Paul Einbund is the wine director of the Slanted Door restaurant group. He also works as the sommelier at Frances, and has worked at Coi and more. Look for him here every Tuesday. Follow him on Twitter @pauleinbund.

Yesterday temperatures here climbed up to 80 degrees—and it’s almost Thanksgiving! If you're a bit of a headcase because of our weather patterns this year, imagine how someone who has to rely on Mother Nature to produce their livelihood is feeling about now. Of course, I'm specifically speaking of  vinters and the ones that I’ve spoken to are feeling a little bruised. Heat, then rain, then some heat, then more rain. Can you really doubt climate change?  
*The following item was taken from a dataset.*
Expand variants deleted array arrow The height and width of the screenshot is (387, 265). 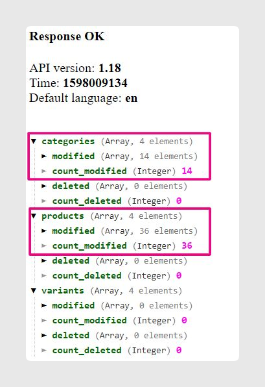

Because of this, 2010 is looking like a strange year for wine. James Johnson has a vineyard in Napa Valley where he makes very elegant style Cabernets. He says that his grapes should be fine, but he picks at least a few weeks before most people do in the valley. I don't imagine there will be a lot of fruit bombs coming from the Napa this year. Andy Peay from Peay Vineyards up in the Sonoma Coast says that though they picked all of their fruit, a lot of it won't be drinkable.  This time of year is critical for the grapes as they soak up the sun.  When the rain comes we hope for enough days of sunlight in a row to dry up the vineyards and get the ripening happening again.  This year that didn't ever seem to take place.  In the Sonoma Coast wine is routinely picked in November when even then they struggle to get ripe.  Throw in a bunch of rain and you get mold, and grapes that aren't as ripe as usual. 

So what happens when a winery is forced to pick their grapes before they want to?  A lot more bulk wine—that’s what happens. It means that the premium wines like Peay Vineyards will produce far fewer cases of wine than usual. It also means that negociant wines—most famously  Three Thieves —will have more juice to work with.

And for us? Well, we won't have much wine to age in our wine cellars, gathering dust and stories for future generations. Instead, we'll have lots of affordable wine to guzzle and see if we can’t move up in our per capita wine consumption rates!